Posted March. 02, 2013 03:52,   

한국어

The Supreme Court has upheld a ruling that GM Daewoo Auto & Technology (now GM Korea) illegally used workers originally hired from subcontractors at its assembly lines. After an investigation, the Employment and Labor Ministry found that E-Mart, one of Korea’s largest retailers, illegally used nearly 2,000 sales staff. The decisions have put the brakes on a prevalent labor practice by similar companies. Such irregular employees receive about 60 percent of what their regular peers make and are the first to be laid off when the economy is in a slump. Korea has about six million irregular workers, and nearly 12 percent of them are employed by subcontractors to work for the prime contractor.

Choi Byeong-seung, who was employed by Yeseung Company but worked at an assembly line at Hyundai Motor’s main production plant in Ulsan, has been protesting the automaker’s labor practice on top of a 50-meter-high power transmission tower in front of the plant for more than four months. After a prolonged lawsuit, he was recognized as a Hyundai employee in February last year by a Supreme Court ruling. But he refused to go back to work by himself, demanding that all 7,700 outsourced workers be recognized as permanent staff.

Hyundai Heavy Industries, one of the world’s largest shipbuilders, also has a great number of outsourced workers. The practice of using outsourced labor is illegal at automakers, but legal at shipbuilders. The difference lies in who manages labor. For instance, a shipbuilder outsources a certain task to a subcontractor, which will provide staff and managers to do the job. Automakers and retailers, however, have their own employees supervise outsourced workers. Such a practice is allowed only in a limited number of industries that require expert knowledge or skills. It is illegal for companies in manufacturing and the service industry to use such labor.
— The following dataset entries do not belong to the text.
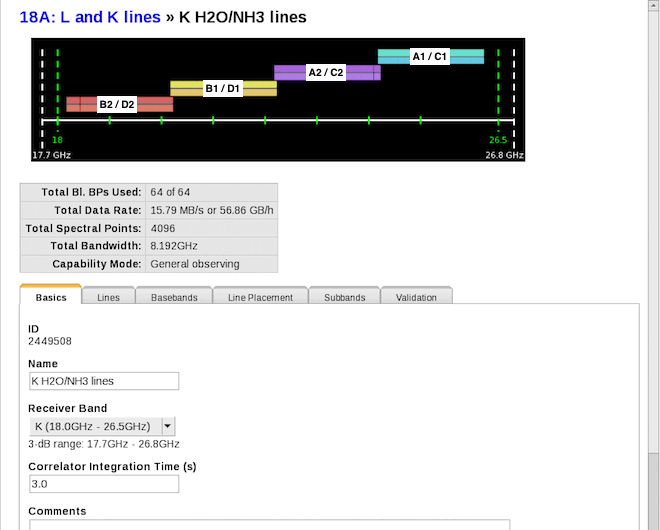Image resolution: width=660 pixels, height=530 pixels.
Task: Click the Name text field
Action: tap(105, 381)
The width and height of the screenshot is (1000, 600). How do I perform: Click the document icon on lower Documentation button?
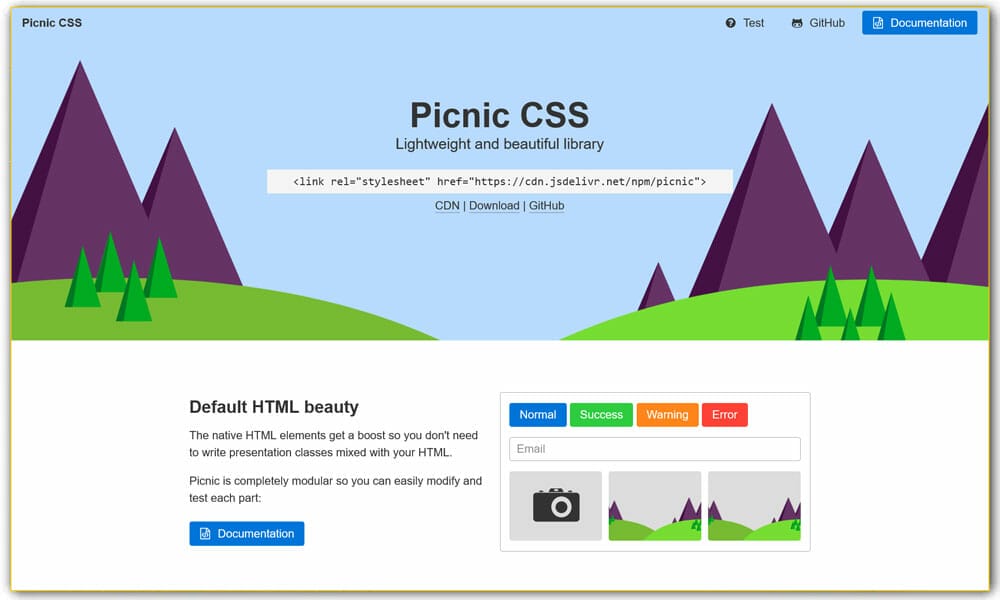coord(203,533)
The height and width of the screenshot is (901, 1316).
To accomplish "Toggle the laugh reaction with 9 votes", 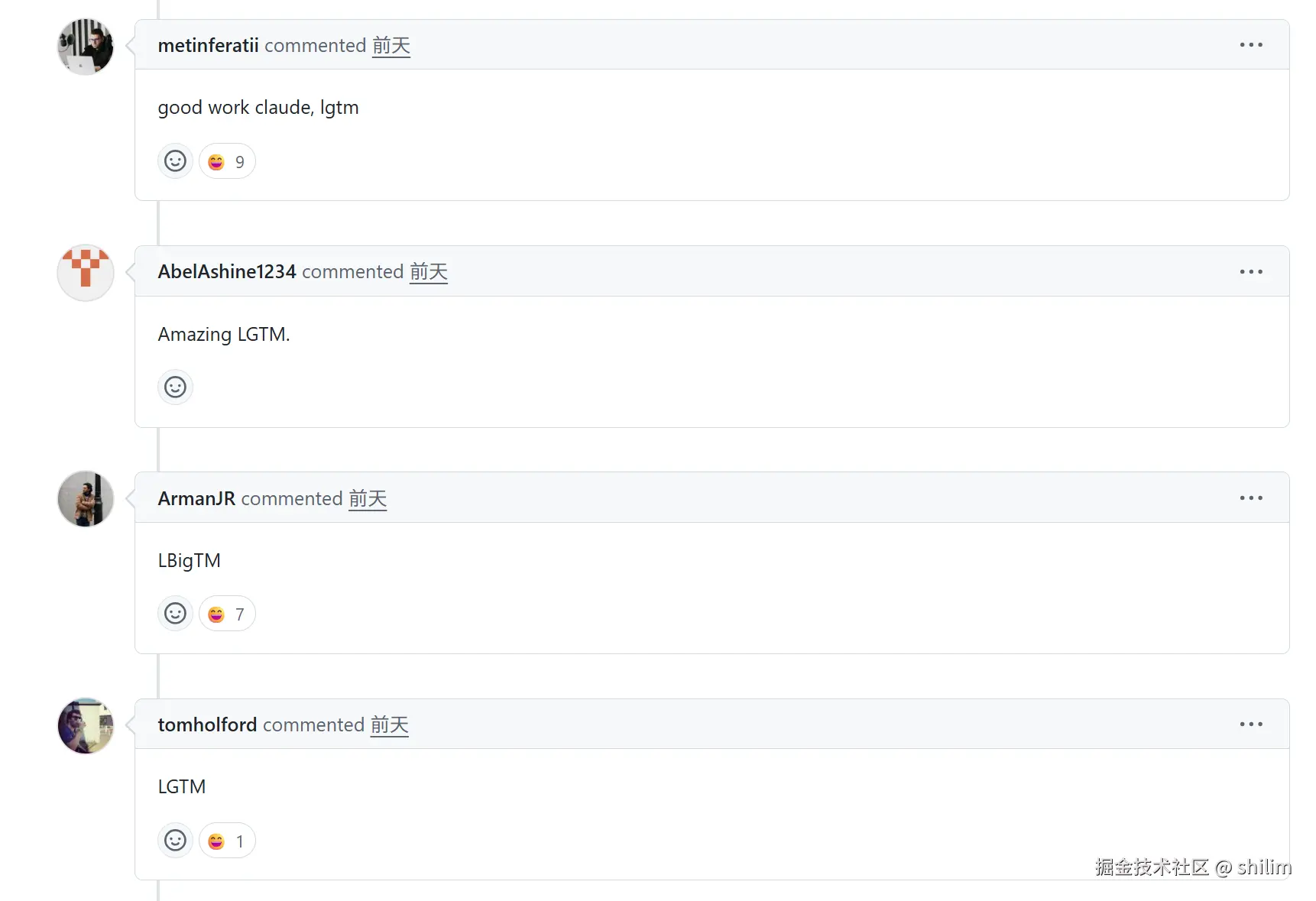I will click(x=227, y=161).
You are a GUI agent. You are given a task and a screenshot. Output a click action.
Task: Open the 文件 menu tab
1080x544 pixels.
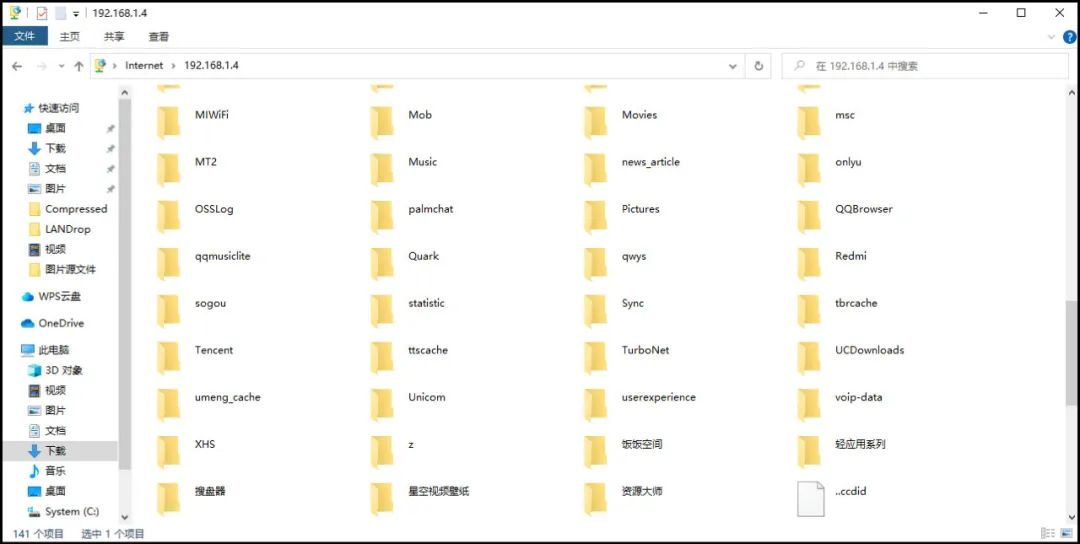point(25,36)
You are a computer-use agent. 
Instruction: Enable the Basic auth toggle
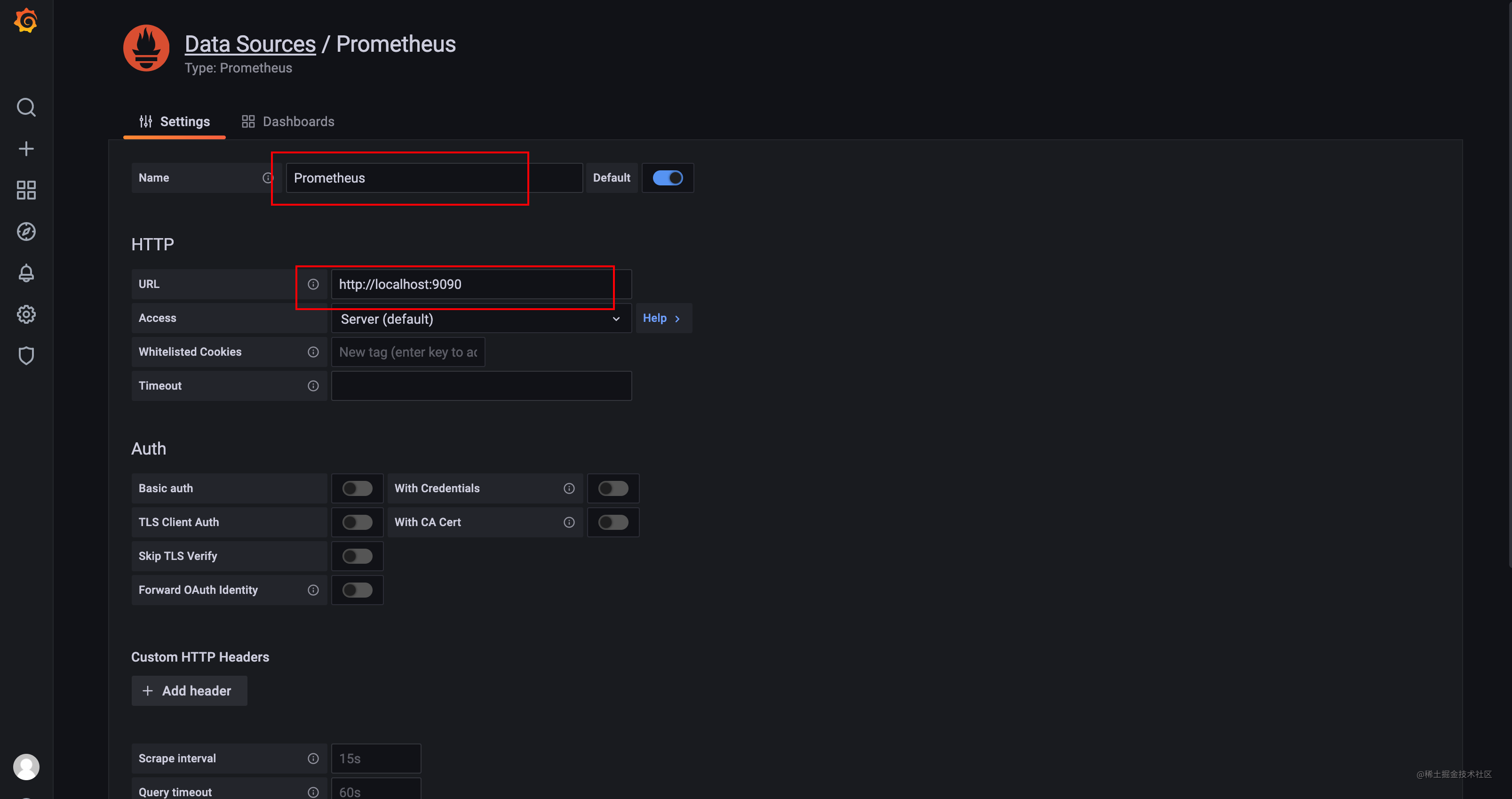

Irregular workers are creating a peripheral class that has grown too big to ignore. Few businesses, however, can afford to make all of their irregular workers permanent. Efforts to help irregular workers can result in their massive layoff. The number of irregular workers has been increasing since the 1997 financial crisis, when the negotiating power of job seekers weakened significantly. Employers only protected the job security of regular staff and passed on the burden of labor cost to irregular workers. Regular workers condoned such practices as long as their interests were not affected. Irregular employment cannot be resolved if regular workers as well as their employers refuse to make concessions. Yet powerful labor organizations such as the Federation of Korean Trade Unions and the Korea Confederation of Trade Unions want the abolition of irregular employment but show no sign of making concessions.